While native advertising is just something old told in a new way, there are plenty of ways we can make it better. These are my three focus areas of building on the momentum gained in advertising in 2012:

1: Many Platforms, 1 Data Set

If there has been one thing that people say doesn’t work about native advertising, it’s that it doesn’t scale. Since the “ad unit” is different on each platform, folks like the IAB are throwing their hands up saying that this can’t work, because you have to recreate the wheel for each platform which makes it even harder for smaller publishers who lean on banner networks because they cannot merit direct sales on their own (and evaluate against the big boys).

This is what makes building ad products more fun than selling them: you get to listen to gripes and try to disseminate what the real problem is. In this case: a consistent data set across your creatives.

Banners are built on the principle that one to three creatives can be standard across hundreds or thousands (or hundreds of thousands) of domains. We spend a lot of time focusing on the fact that the creative is the same, but the real value is the data consistency.

If we can build a standard for evaluating the performance of a “native ad” through a common pixel, cookie, etc across publishers, we can lay the ground work for building scale (and opportunity for new revenue streams for agencies in the form of developing creative).

2: Praise the Good, (subtly) Punish the Bad

Much of advertising is predicated on the concept that advertisers can pay to advertise with a publisher, and so long as it doesn’t violate their ad policy, the creative can be poorly received by the publishers users with no penalty.
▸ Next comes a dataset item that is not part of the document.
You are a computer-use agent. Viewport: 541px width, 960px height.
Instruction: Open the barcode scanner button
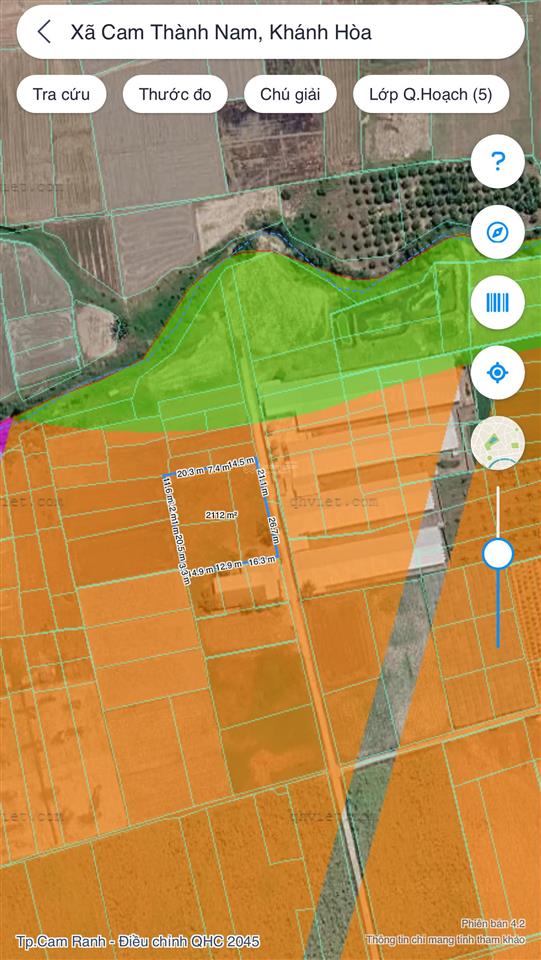[498, 302]
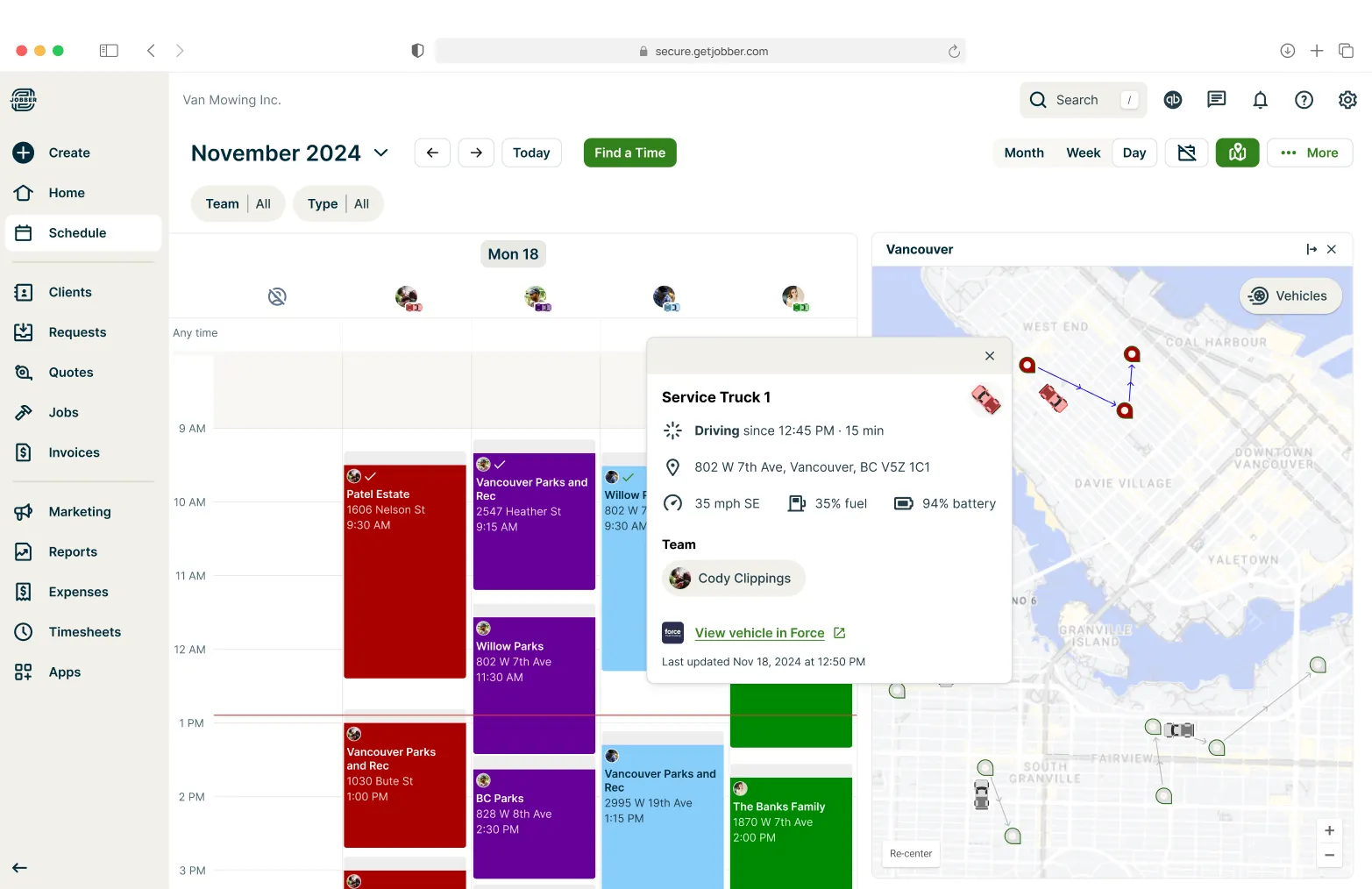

Conversely, there is no real benefit passed to advertisers that have created high value creative for the publisher.

Google has actually mastered this concept pretty well by the way that they calculate ad rank (high quality merits lower CPCs — and vice versa). Search ads are built to maximize value to users and a good paid search result gets rewarded.

We need to bring this into the world of creating content that a publisher’s audience consumes. As paid content becomes more of a part of a user experience, it needs to get treated with the same scrutiny: boost the views of good content, and hold back the bad stuff.

While it’s scary to grasp the idea that you’re willing to take money off the table that an advertiser is willing to pay, building a quality advertising product (and maximizing your net yield) requires you to think about impacts to session times and page views. If you’re getting paid, but yielding 10% less monetizable views, then you may not be doing yourself a service.

This logic is an operating principle on anything I want to work on this year.

3: Facilitate Competitive Collaboration

The most exciting thing about the tide in advertising is that when we buy/create media today, it’s no longer about one platform versus the other. It’s about how the content interacts across an ecosystem. Something discovered on one platform can be shared out to another and we can advertise/amplify against that discovery.

For example, if I’m Old Spice, and I create a game with Dikembe Mutombo, I can create several creatives to drive people to my ultimate URL, but then I can encourage people to share it out, which can be amplified via Sponsored Stories, Promoted Tweets, etc. Does a sponsored story compete with or enhance what I spent to drive people to the game in the first place?

More of the collaborative than the competitive approach will yield beautiful strides in the world of advertising. Some of the most productive experiences I’ve had in the past year have been talking with companies that are gunning for the same budgets that my product was gunning for. When you find ways to make your content work together with other platforms, you start building better content.

In 2013, I want to further embrace ways that we can work together to make advertising that equates with the user experience. If we just compete with each other, we won’t make the same strides.

2012 was a great year in moving advertising forward, and now 2013 is shaping up to be even better. There will always be ups and downs, but these three areas will be where I’ll be focusing my brain.

If you’re thinking elsewhere, I’d love to hear about it to potentially expand beyond these three areas.